In an election petition case earlier this year pitting Kibwezi East MP Jesica Mbalu against her competitor Philip Kaloki, Justices Mohamed Warsame, Patrick Kiage and Otieno-Odek had quite befitting description of the loser.

“For a professor like the appellant to abandon class and books for politics is an act of political bravery and like most brave acts, it left the professor unguarded and alone,” they said of Kaloki.

To seek a political office while risking the comfort of being a professor portends a clear, immediate and absolute danger with financial and psychiatric consequences, they advised while contending that “politics is not a fireside chat.”

“As we all know professors have ultra-meticulous taste for perfection. The dress, mind and manner of a professor reflects a sense of self-worth and importance. But politics is a dirty game which does not recognise and reward that immaculate and rather formal education,” they said.

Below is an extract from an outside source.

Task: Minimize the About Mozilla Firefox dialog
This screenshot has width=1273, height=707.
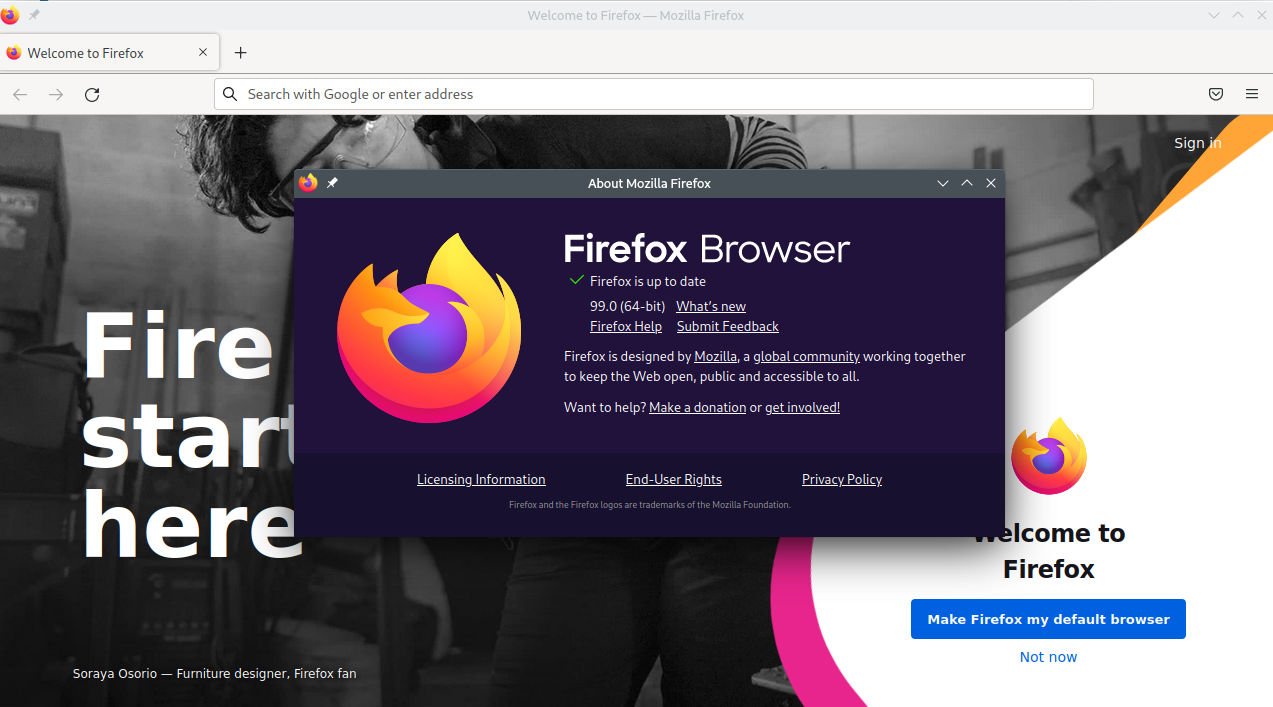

They also concluded that a man or woman faced with the dilemma of huge legal costs against his pride as Kaloki “requires psychiatric counseling, religious comfort and family support.”

In a different case involving lawyer Miguna Miguna, Justice Warsame had quite an intro for his judgment ”Miguna Miguna is not an ordinary folk; he was a key aide and the Prime Minister’s advisor on Coalition affairs. As we all know, life is full of conundrums.”

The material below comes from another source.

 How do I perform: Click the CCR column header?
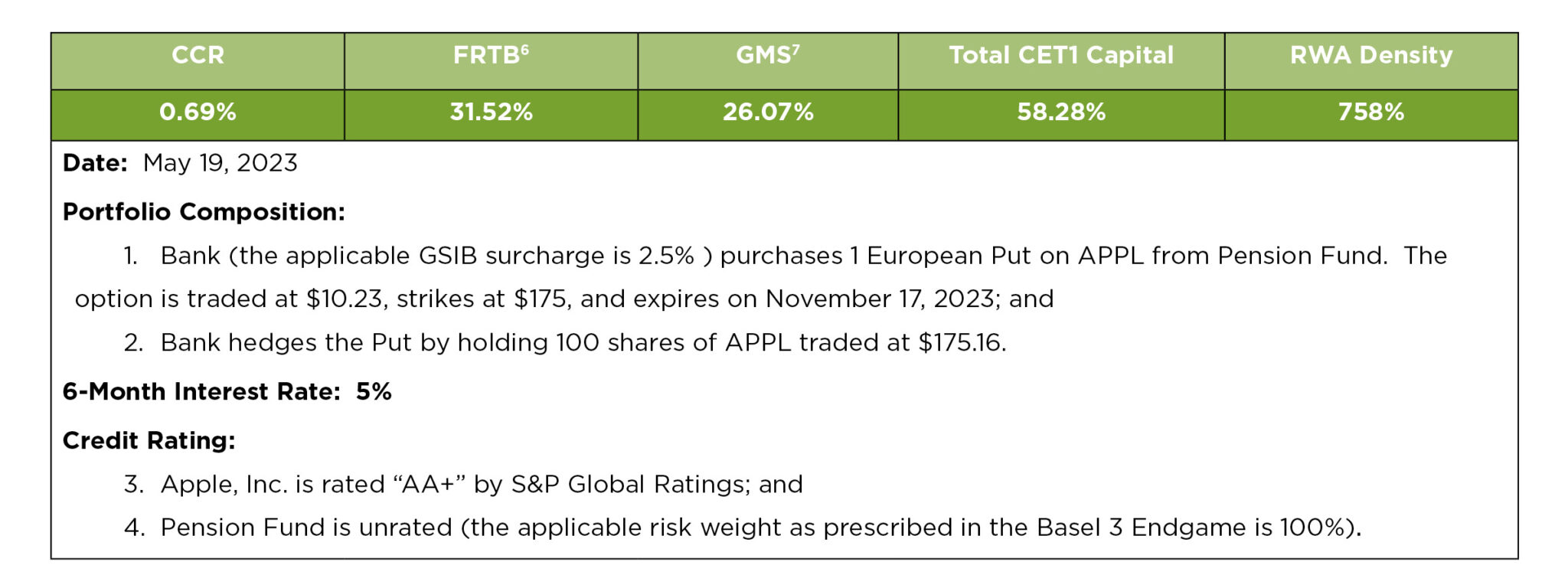(x=198, y=55)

He claimed Miguna “is a man who exhibits mental and emotional feat in his defence of issues and principles dear to him.  He is a man who is likely to ask sharp, propping, confrontational and sometimes sardonic questions.”

He picked on Miguna’s newspaper articles, saying they were salted down with analogies but sometimes lacked wit, described him as credibly energetic, unpredictable, brilliant and a man living in a mental darkroom.

“He is going to go down as an absolutely historic figure.”